Was kostet ein Bankschließfach, und was bietet es an Schutz? Das wollte die Verbraucherzentrale NRW von acht Anbietern wissen: Deutscher Bank, Commerzbank, Hypovereinsbank sowie den regionalen Geldinstituten Sparkasse Essen, Stadtsparkasse Düsseldorf, Dortmunder Volksbank, Volksbank Münster und Volksbank Krefeld.

Basis für den Vergleich bildete ein Schließfach mit einer für DIN A 4 ausreichenden Grundfläche und zehn Zentimetern Höhe. Die günstigste Jahresmiete bot die Volksbank Münster mit 47 Euro, fast doppelt so viel verlangte die Commerzbank mit 89 Euro pro Jahr. Das Gros bewegte sich im Bereich von 60 Euro.
Wichtig zu wissen: Auch ein Schließfach bietet keine absolute Sicherheit. Daher braucht es eine Versicherung, die den kompletten Wert des eingelagerten Inhalts vor Feuer oder Raub absichern sollte. Mitunter greift hier die eigene Hausratversicherung. Überprüfen lässt sich das etwa in den Bedingungen unter dem Punkt „Außenversicherung“. Allerdings leistet die Hausratversicherung nur, wenn keine andere Assekuranz den Schaden übernimmt. Und bei den meisten Geldinstituten ist eine Versicherung im Mietpreis enthalten. Den höchsten Schutz gab es bei der Sparkasse Essen. Im jährlichen Mietpreis von 49,95 Euro waren bis zu 30.700 Euro abgedeckt.

Mager sah es dagegen bei den Genossenschaftsbanken aus: Bei der Volksbank Krefeld waren standardmäßig 5000 Euro versichert, bei der Dortmunder Volksbank 2500 Euro und bei der Volksbank Münster gerade mal 1500 Euro. Schon eine einzelne Goldmünze übersteigt oft locker diese Wert-Grenze.
Obacht ist bei der Stadtsparkasse Düsseldorf und der Deutschen Bank geboten. Dort fehlte eine Versicherung im Mietpreis. Wer seine Pretiosen versichern wollte, brauchte eine passende Hausrat-Police oder musste extra dafür berappen. Bei der Stadtsparkasse Düsseldorf kostete das rund 54 Euro (40.000 Euro Versicherungsschutz), so dass zusammen mit der Schließfachmiete übers Jahr happige 124 Euro anfielen.

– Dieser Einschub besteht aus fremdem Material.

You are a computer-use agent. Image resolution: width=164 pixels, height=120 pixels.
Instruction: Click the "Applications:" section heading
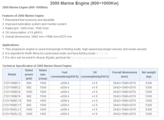pyautogui.click(x=11, y=45)
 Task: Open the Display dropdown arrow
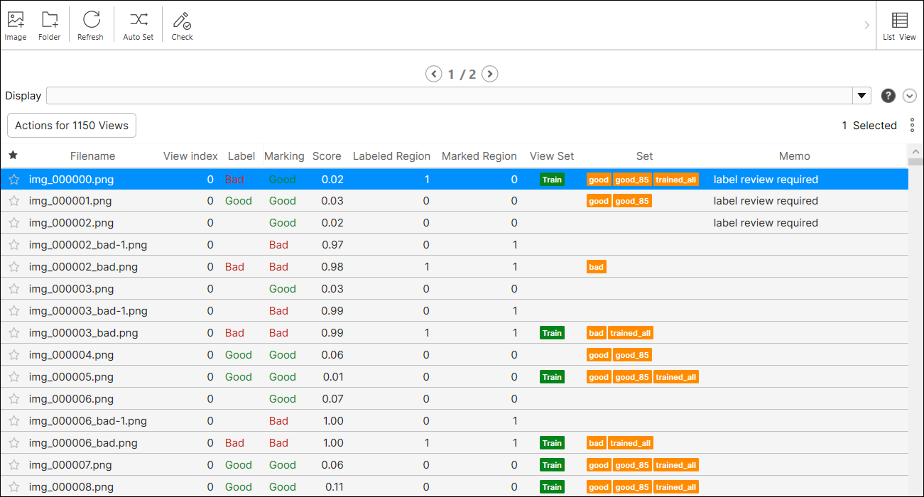[862, 96]
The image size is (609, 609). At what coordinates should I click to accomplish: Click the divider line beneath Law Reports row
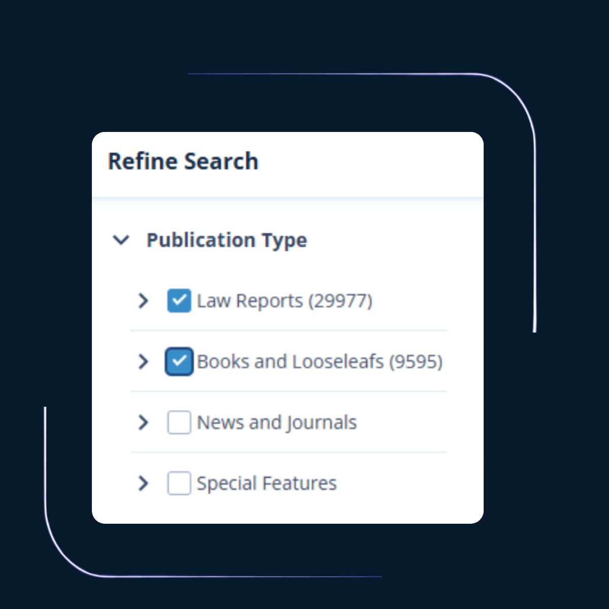pos(288,330)
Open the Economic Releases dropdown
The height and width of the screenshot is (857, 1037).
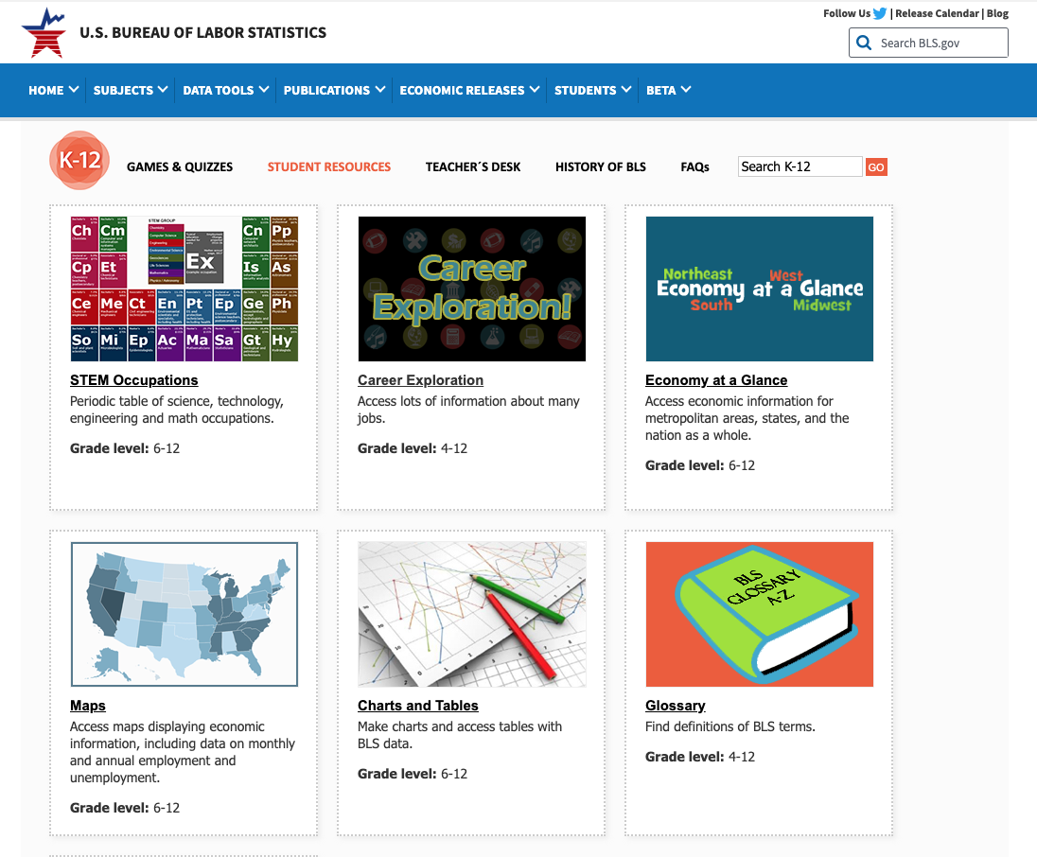pos(469,90)
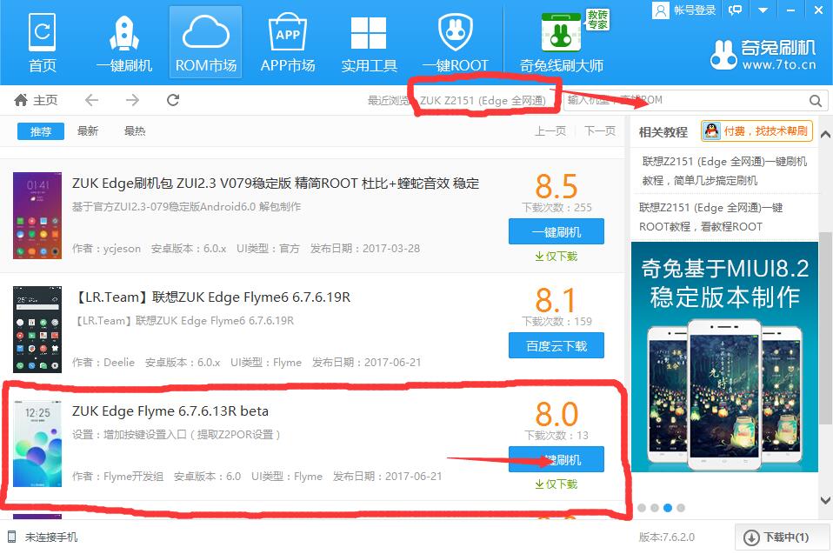
Task: Select the fourth carousel dot below the MIUI banner
Action: (681, 508)
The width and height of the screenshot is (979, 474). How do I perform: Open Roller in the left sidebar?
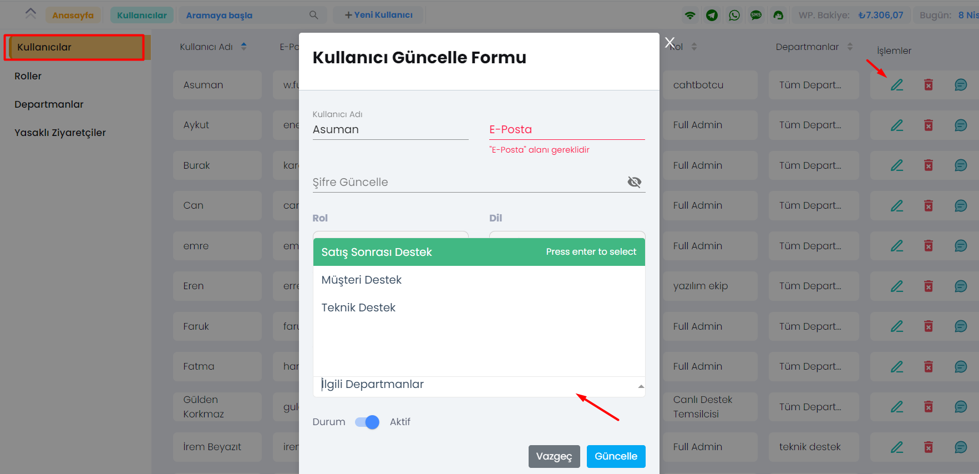tap(28, 76)

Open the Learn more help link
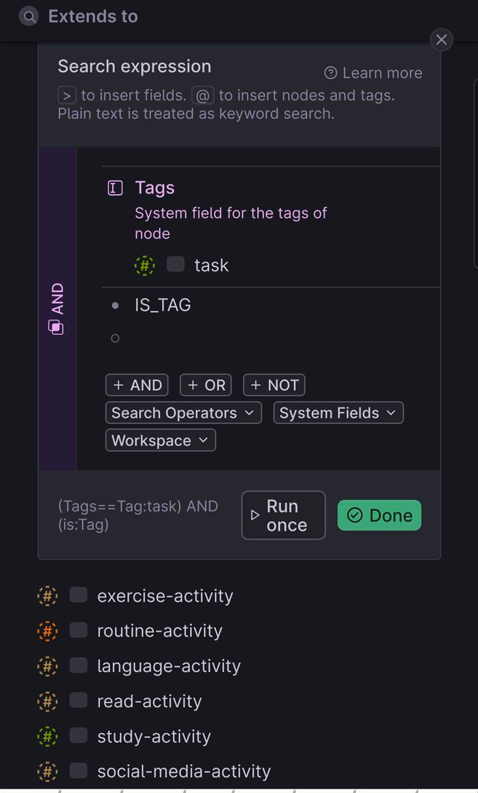[x=372, y=72]
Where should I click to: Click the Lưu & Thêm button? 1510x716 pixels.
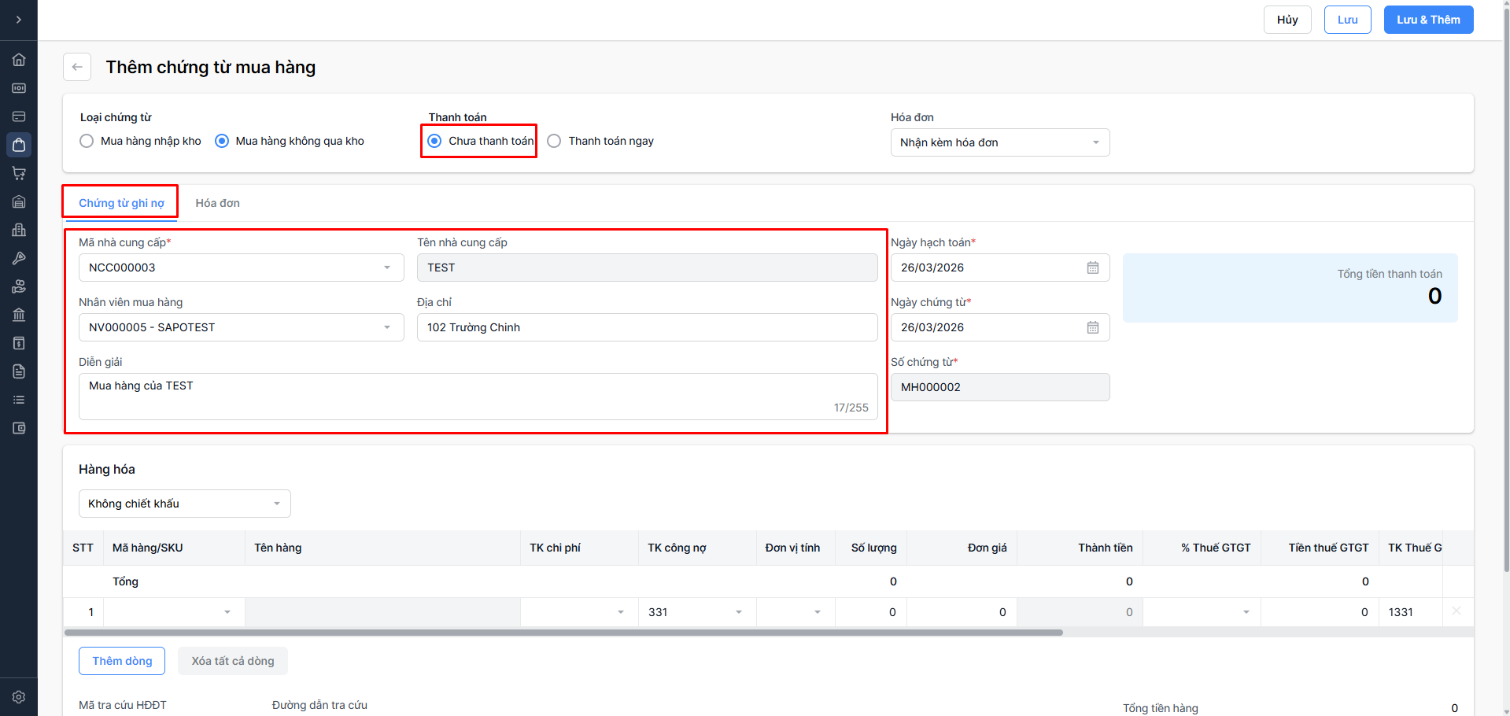(1427, 20)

Was viele nicht bedenken: Wer ein Schließfach mietet, haftet bei Verlust für die Schlüssel. Kurios gelöst war das bei der Stadtsparkasse Düsseldorf. Der Ersatzschlüssel für ein Fach in der mechanischen Schließanlage kostete 53,48 Euro, während in der elektronischen Anlage 198,73 Euro fällig waren. Den Spitzenpreis im Check rief die Volksbank Münster auf: 350 Euro.

Für Schussel, die gleich beide Schlüssel nicht finden können, muss der Schlosser anrücken. Aufbohren und austauschen: Das machte bei der Sparkasse Essen 350 Euro. Andere Konkurrenten lagen ähnlich.

Die Volksbank Krefeld machte den Preis davon abhängig, ob ein eigener Mitarbeiter das Schloss auswechseln kann oder ob eine Fremdfirma beauftragt werden muss. Während sie den Einsatz des eigenen Mitarbeiters mit 297,50 Euro kalkulierte, waren es bei der Fremdfirma saftige 773,50 Euro.
Pragmatisch, aber unkonkret blieben Deutsche Bank und Commerzbank. Beide gedachten, lediglich die Rechnung vom beauftragten Schlosser an die Kundschaft weiterzureichen.

Damit nicht genug der Widrigkeiten: Denn bei weitem nicht jedem Interessenten gewährten die Geldhäuser Zutritt. Mit Ausnahme der Volksbank Krefeld vermieteten alle Institute im Test ihre Schließfächer nur an Kunden, die bei ihnen auch ein Konto führen.

Und selbst die schaffen es nicht immer bis zum Schließfach-Mieter. Denn erst mal muss überhaupt eines frei sein. So meldete etwa die Volksbank Dortmund eine „annähernde Vollauslastung“; in etlichen Filialen würden Wartelisten geführt. Auch andere Geldhäuser wussten von Engpässen „in einzelnen Filialen“.
Besser aus sah es immerhin bei der Sparkasse Essen. Kunden durften hier unter 3.900 freien Schließfächern auswählen.